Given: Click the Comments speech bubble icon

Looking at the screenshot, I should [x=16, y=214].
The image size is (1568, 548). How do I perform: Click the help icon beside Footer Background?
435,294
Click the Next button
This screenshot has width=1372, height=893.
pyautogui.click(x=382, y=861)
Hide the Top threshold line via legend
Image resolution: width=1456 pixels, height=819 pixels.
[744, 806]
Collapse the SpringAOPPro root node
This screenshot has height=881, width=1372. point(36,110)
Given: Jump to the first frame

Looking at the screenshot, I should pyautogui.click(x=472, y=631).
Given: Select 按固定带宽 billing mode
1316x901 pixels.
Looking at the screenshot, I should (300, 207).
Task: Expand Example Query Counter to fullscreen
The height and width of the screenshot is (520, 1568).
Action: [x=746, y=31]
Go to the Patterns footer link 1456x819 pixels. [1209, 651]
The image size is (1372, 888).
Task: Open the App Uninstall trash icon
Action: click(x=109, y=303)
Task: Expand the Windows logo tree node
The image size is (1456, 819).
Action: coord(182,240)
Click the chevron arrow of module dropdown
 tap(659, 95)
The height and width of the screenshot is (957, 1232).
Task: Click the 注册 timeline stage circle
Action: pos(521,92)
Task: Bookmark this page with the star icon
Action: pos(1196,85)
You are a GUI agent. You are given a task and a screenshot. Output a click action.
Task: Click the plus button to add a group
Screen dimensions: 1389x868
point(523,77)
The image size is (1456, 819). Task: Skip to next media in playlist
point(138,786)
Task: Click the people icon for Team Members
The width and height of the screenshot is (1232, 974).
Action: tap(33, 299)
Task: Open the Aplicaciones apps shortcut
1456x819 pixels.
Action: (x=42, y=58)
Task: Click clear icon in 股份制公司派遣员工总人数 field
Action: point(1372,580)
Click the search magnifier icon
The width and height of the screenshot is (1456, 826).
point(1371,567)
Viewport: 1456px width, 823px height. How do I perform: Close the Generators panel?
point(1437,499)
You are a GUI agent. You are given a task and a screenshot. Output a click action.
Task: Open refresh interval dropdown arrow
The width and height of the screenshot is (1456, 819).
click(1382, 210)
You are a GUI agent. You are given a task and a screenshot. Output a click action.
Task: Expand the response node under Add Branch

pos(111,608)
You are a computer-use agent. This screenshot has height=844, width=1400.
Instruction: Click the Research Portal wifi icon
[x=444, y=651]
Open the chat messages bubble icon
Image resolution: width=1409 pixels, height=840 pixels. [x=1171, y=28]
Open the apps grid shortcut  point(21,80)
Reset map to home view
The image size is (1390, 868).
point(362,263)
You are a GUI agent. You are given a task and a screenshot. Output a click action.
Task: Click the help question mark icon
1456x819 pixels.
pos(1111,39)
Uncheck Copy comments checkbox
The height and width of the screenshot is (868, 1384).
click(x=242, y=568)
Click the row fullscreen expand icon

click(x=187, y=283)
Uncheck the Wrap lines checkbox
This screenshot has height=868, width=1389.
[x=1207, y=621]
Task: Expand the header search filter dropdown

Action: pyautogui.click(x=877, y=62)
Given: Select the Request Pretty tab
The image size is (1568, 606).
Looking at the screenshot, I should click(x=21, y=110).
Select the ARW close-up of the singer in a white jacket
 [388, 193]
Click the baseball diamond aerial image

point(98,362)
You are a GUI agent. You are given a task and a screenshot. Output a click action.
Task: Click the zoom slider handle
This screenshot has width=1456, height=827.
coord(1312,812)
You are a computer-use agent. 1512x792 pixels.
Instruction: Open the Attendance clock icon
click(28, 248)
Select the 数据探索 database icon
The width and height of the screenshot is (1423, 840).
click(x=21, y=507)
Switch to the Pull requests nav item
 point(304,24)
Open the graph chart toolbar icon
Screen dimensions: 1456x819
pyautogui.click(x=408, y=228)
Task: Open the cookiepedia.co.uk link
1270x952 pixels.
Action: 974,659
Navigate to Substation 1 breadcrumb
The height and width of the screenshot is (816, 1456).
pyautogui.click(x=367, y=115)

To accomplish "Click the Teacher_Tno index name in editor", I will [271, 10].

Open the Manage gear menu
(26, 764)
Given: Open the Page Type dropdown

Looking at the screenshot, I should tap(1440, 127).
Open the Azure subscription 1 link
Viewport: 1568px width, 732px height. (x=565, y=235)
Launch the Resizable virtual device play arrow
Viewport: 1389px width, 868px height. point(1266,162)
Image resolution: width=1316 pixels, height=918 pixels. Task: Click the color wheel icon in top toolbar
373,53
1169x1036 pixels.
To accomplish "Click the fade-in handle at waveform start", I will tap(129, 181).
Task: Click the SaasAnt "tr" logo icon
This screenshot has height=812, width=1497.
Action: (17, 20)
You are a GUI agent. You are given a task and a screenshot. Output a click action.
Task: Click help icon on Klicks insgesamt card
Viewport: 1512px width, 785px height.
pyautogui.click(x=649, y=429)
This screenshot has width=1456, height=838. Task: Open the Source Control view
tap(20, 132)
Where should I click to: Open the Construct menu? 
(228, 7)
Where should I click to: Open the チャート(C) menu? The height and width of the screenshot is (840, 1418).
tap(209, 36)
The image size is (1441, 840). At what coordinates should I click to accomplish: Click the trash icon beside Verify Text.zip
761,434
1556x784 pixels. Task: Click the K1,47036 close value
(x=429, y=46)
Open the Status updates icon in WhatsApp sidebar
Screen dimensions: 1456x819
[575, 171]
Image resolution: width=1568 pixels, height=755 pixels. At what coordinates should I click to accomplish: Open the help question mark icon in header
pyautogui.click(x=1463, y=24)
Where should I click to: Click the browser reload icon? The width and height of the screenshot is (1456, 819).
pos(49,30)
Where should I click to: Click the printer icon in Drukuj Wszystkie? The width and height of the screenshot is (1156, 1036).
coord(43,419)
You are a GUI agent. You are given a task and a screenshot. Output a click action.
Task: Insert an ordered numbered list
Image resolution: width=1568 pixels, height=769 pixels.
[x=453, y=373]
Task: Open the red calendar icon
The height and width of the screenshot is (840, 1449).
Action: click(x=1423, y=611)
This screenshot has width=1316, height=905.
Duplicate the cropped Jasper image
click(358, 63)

-=-=-=-=-

_PROMPT_: Copy out all lines from the records where the word "logo" appears.

_ANSWER TO THIS TASK_:
Task: Expand the Windows logo tree node
Task: Click the SaasAnt "tr" logo icon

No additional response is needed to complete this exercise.